The inputs that you have to enter into the compound interest calculator are as follows:
- The principal amount is ₹20,000
- The rate of interest (p.a.) is 6%
- The time period (in years) is 5
The results that you will get in a split second without the hassle of calculating this manually are as follows:
- The estimated return is ₹6,765
- The total value is ₹26,765
Impact of Time on Compounding
The impact of time on compounding is very much present which can be understood with an example.
Suppose that you are investing in the ABC mutual fund that is giving the same returns but here your investment period will go to eight years.
Then the final amount that you can get in this case would be:
F = P X [1 + r/n]^(nt)
F = ₹50,000 X (1 + 0.08/1)^(1*8)
F = ₹50,000 X (1.08)^(8)
F = ₹50,000 X 1.8509
Future amount = ₹92,546.51
Hence, you will get approximately ₹92,547 after eight years. It means that you will be able to earn extra earnings of ₹13,203.
How to Get Rich with the Power of Compounding?
Getting rich doesn’t happen overnight. It takes time, patience, and above all – the right assets.
1. Choose the Right Investment
Start by choosing a high-quality asset to help grow your money. Go beyond “tips” and do your own deep research to identify what can work.
Keep doing it again and again because you need to diversify your investments within and across asset classes. Consistency is name of the game, and stock SIPs and mutual fund SIPs are your friend.
2. Be Patient and Let It Grow
Give your money time to grow. The longer you leave your investment alone, the more access it has to the power of compounding.
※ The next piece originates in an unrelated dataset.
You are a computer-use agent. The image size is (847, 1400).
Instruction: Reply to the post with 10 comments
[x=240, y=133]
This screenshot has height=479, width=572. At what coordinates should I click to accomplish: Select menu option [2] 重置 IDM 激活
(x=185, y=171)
Don’t stress about short-term changes in your investments.
3. Reinvest Your Earnings
Instead of spending the money you make from your investments, put it back into them.
This option is available via assets like growth mutual funds which can help your money grow faster and stronger.
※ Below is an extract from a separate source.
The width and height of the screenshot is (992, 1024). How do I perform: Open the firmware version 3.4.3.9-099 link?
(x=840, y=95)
The value of time for compounding can’t be stressed enough – the real magic of compounding is that it turns small, patient investments into substantial wealth over time.
So, choose wisely, be patient, and let compounding work its financial wonders for you!
Conclusion
The magic of compounding is the phenomenon of earning compound interest on invested capital and the returns themselves.
The longer the period of investment, the more benefit you can get from the power of compounding.
What you need to know is that compounding works only when fundamentally sound assets are chosen for the long term.